Incluso EE.UU. necesita aliados. Si EE.UU. deja caer a Ucrania, países como Japón, Corea del Sur o Taiwán tendrán que reconsiderar sus alianzas. ¿Podrá seguir EE.UU. vendiendo a sus socios armamento que, como ha ocurrido con sistemas anti-misiles ucranianos, puede ser desactivado electrónicamente desde Washington? ¿O quién querrá enchufarse a un Starlink que Elon Musk puede apagar en una ventolera? La credibilidad estratégica, soft power y reputación internacional de EE.UU. han recibido daños graves en pocas semanas. Y todo esto terminará afectando al interés nacional estadounidense, convertido por MAGA en principio único.

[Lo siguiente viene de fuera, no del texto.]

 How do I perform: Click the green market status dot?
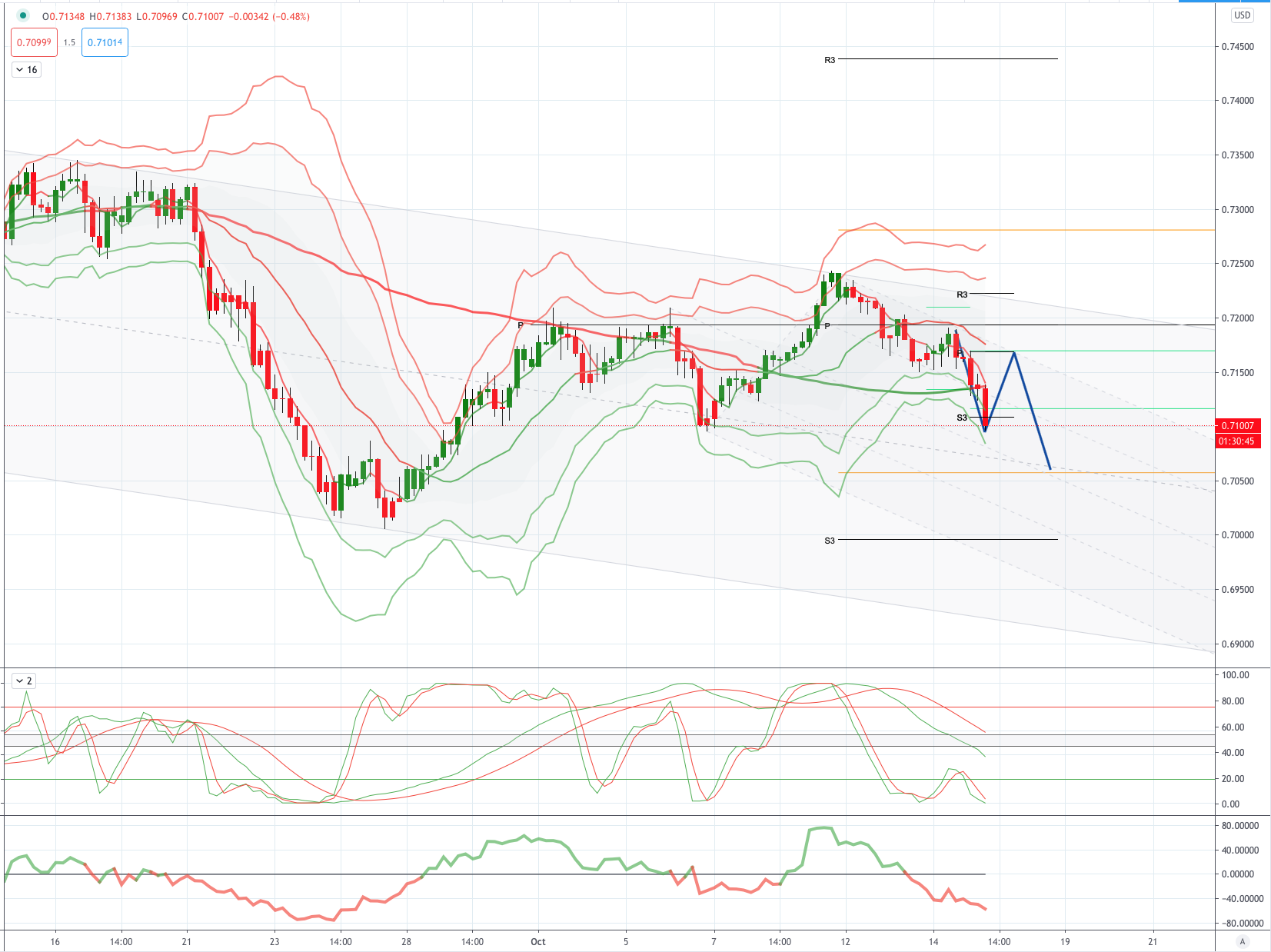tap(23, 15)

China se frota las manos ante el nuevo orden «realista» y «multipolar». Si la inviolabilidad de las fronteras ya no es sagrada –como parecen presuponer los envites trumpianos hacia Groenlandia o Panamá–, China tendría manos libres para resolver de una vez por todas el problema de Taiwán (sin olvidar a Singapur, en cuya población son mayoría los chinos Han). Si EE.UU. no está dispuesto a ejercer la disuasión en el borde oriental del territorio OTAN, ¿cómo va a ejercerla en el Mar de China Meridional?
Los profetas de la novedad y el realismo geopolítico nos pueden estar llevando de vuelta a un mundo muy antiguo: el de los imperios autocráticos y las zonas de influencia. EE.UU. podría conformarse con América, como Monroe (de ahí la nueva obsesión ártica, canadiense y centroamericana), mientras Rusia recibiría luz verde para intentar reconstruir la vieja esfera soviética y China para enseñorearse de Asia oriental (no en vano siempre se consideró «Imperio del Centro»).

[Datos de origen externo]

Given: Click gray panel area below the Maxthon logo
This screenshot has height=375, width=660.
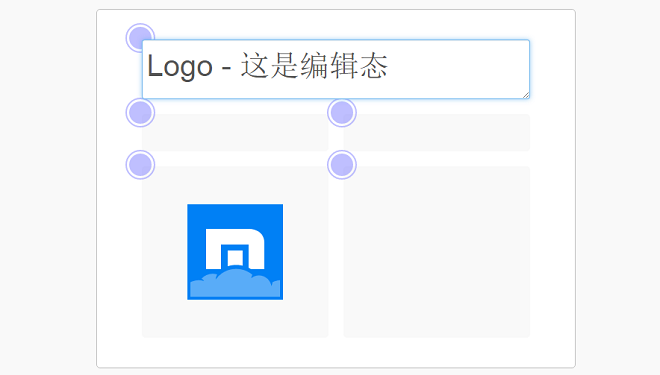Looking at the screenshot, I should (x=235, y=319).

En ese feliz nuevo mundo multipolar, ya desembarazado del caduco Derecho internacional y demás engaños globalistas, el pez grande se comería al chico y la única ley sería la razón de Estado. Si desaparece la OTAN y se cierra el paraguas protector norteamericano, los países que aprecien su pellejo deberán correr a dotarse del arma atómica. Polonia, Alemania o Corea del Sur ya lo están considerando. Del aburrido mundo bipolar de la no proliferación al excitante tablero nacionalista-multipolar de las patrias nuclearizadas.
¿Y Europa? Llega para ella el momento de la verdad. En estos días se han celebrado grandes concentraciones pro-UE en Roma, Bucarest, Budapest, Belgrado… Sí, Europa tiene problemas –del invierno demográfico al dogmatismo woke, de la adicción al «gasto social» a la insuficiente inversión en Defensa–; pero, con todas nuestras debilidades, seguimos siendo el lugar del mundo en el que impera el rule of law, la fuerza del Derecho, esa antigualla, única alternativa al derecho de la fuerza. Europa sigue siendo el lugar del mundo en el que «si suena el timbre a las seis de la mañana, es el lechero». Por eso gente de todo el planeta quiere venir aquí (lo cual es de por sí un problema que habrá que gestionar mejor) y nadie quiere ir a Rusia o China. Es significativo que, ante la deriva estadounidense, Canadá o Australia hayan manifestado interés por una colaboración más estrecha con Europa.
Los franco-británicos de 1939 ya parecían decadentes, pero hicieron morder el polvo a los autócratas del Orden Nuevo. A nosotros se nos pide mucho menos: no que desembarquemos en Normandía, sino que impidamos que caiga Ucrania, elevemos por fin el gasto militar a un 3% del PIB, creemos mecanismos de coordinación diplomática y militar más eficaces, nos desprendamos de la basura woke y del suicida milenarismo energético-climático… Es ahora o nunca.